I personally think this is overspecification.  As I said in a separate
message, the essential problem (IMO) is that the spec is unclear on
the case where
  - an unsolicited ND message does not contain source/target LLAO
  - the receiving node does not have a neighbor cache entry for the
    source/target

(and this is a general issue, not specific to RS).
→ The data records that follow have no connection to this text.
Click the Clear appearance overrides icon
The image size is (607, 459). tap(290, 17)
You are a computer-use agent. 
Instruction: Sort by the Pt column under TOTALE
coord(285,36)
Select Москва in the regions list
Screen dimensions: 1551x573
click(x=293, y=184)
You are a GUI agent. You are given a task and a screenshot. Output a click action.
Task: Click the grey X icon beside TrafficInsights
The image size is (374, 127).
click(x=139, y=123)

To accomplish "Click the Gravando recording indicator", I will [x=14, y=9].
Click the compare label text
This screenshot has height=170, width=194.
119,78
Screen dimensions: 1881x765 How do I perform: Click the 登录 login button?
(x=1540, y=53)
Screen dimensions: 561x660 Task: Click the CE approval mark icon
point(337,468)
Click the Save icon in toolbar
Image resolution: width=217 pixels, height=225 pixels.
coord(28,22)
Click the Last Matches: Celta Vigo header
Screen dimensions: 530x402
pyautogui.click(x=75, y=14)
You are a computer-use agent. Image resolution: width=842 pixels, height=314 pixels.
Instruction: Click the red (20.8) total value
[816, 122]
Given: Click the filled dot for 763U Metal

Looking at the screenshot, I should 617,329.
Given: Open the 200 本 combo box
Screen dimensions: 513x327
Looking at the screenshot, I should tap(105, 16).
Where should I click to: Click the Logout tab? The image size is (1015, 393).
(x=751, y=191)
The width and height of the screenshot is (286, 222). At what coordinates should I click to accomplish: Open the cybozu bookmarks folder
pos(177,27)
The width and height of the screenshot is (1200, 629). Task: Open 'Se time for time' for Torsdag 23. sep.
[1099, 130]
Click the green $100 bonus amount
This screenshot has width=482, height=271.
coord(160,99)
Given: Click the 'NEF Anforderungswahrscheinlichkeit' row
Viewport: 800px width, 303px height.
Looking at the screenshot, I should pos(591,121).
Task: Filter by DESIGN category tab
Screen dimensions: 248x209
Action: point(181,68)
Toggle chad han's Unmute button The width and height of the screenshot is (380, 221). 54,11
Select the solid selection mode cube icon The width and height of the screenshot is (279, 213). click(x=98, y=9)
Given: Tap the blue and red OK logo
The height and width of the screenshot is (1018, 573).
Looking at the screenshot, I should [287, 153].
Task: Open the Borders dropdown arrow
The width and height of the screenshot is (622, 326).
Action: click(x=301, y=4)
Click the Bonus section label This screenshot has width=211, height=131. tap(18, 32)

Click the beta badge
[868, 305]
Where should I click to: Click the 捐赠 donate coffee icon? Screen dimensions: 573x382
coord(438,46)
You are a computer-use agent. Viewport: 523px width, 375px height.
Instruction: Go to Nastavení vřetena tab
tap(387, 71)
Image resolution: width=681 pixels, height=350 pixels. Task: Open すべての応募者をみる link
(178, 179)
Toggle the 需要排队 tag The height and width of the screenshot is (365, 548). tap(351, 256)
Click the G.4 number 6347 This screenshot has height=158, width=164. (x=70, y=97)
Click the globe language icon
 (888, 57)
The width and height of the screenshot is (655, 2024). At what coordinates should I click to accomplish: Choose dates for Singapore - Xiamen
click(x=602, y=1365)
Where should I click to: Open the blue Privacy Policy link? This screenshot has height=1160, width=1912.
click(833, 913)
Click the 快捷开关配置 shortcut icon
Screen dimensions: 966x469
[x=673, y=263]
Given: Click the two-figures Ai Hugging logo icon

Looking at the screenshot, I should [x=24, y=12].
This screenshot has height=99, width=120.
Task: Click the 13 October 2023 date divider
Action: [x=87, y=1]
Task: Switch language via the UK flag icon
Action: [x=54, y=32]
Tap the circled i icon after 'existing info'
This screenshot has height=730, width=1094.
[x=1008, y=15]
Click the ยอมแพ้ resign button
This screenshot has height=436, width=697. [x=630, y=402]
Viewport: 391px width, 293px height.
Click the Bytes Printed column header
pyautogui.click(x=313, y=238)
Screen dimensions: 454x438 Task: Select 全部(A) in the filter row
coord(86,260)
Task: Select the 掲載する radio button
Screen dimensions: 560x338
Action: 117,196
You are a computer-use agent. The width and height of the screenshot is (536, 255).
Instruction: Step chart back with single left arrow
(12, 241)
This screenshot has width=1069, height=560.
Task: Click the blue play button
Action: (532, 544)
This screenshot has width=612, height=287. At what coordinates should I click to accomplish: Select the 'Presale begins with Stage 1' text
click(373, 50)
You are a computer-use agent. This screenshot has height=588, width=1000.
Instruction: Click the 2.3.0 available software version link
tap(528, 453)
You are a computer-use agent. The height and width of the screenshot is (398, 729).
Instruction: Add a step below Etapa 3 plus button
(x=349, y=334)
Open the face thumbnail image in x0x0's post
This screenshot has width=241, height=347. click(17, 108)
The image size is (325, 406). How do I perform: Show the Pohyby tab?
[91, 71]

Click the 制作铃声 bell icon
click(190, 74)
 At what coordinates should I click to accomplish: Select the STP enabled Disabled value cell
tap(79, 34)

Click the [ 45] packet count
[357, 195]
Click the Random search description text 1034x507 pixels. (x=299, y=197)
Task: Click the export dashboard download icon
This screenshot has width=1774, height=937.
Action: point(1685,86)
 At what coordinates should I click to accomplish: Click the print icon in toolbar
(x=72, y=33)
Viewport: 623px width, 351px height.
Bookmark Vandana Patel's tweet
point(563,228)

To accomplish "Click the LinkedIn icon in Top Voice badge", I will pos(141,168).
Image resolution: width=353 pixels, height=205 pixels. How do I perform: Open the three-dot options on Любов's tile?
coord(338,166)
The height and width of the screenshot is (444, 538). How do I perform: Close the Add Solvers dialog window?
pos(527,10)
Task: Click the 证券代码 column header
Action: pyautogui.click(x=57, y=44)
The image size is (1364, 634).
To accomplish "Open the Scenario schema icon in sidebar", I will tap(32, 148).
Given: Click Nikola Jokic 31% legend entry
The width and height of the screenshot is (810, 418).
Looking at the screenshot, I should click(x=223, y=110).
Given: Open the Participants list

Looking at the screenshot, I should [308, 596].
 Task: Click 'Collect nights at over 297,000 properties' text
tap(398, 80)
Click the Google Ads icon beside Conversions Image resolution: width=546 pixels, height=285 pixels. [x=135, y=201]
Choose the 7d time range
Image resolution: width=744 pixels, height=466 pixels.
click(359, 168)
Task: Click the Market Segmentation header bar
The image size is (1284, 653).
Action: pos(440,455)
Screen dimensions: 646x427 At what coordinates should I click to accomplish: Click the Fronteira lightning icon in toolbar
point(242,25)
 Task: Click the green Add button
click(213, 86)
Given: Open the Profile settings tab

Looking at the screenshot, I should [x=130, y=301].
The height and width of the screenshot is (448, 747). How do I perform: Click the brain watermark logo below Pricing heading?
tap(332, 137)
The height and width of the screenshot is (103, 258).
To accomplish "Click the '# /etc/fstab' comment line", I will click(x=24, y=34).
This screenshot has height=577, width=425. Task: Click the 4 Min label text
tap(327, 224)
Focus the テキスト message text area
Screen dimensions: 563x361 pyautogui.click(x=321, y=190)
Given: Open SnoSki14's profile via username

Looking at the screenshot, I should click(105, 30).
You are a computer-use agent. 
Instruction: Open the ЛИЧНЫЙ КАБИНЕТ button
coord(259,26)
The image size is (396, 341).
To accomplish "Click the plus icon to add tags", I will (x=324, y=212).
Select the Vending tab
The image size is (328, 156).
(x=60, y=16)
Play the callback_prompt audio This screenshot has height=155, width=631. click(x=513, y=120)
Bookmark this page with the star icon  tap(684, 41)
Once we clarify this point, I believe we can simply leave the other
details to implementors.  In this specific case, for example, if the
router that receives the RS decides to respond to it with a unicast
RA (this is already explicitly allowed in the current spec), the
outgoing RA will create a new neighbor cache entry, causing link-layer
address resolution (again, per the current specification).  There'd be
no difference on the external behavior.

Moreover, I even think specifying this level of details can be harmful
for some implementations.  In the case of BSD/KAME, it is a userland
process (rtadvd) which would decide to respond to the RS with a
unicast RA (although currently it only supports multicast RAs), while
NS/NA exchanges can only happen inside the kernel.  Thus, it is
difficult for the implementation to follow the specified ordering:

  1. it performs address resolution on the solicitation's sender
  2. creates a new Neighbor Cache entry
  3. installs the link-layer address
  4. sets its reachability state to STALE
     (BTW: this is strange.  after a successful address resolution,
      the state should be REACHABLE)
  5. responds with a unicast Router Advertisement

because the kernel, which performs 1 through 4, cannot tell the
application's decision beforehand.

Again, note that we can realize (almost) exactly the same external
behavior without specifying this ordering.  IMO, what we should do is
to fix the real generic issue, and then there should be no ambiguity
in further details.

                                        JINMEI, Tatuya
                                        Communication Platform Lab.
                                        Corporate R&D Center, Toshiba Corp.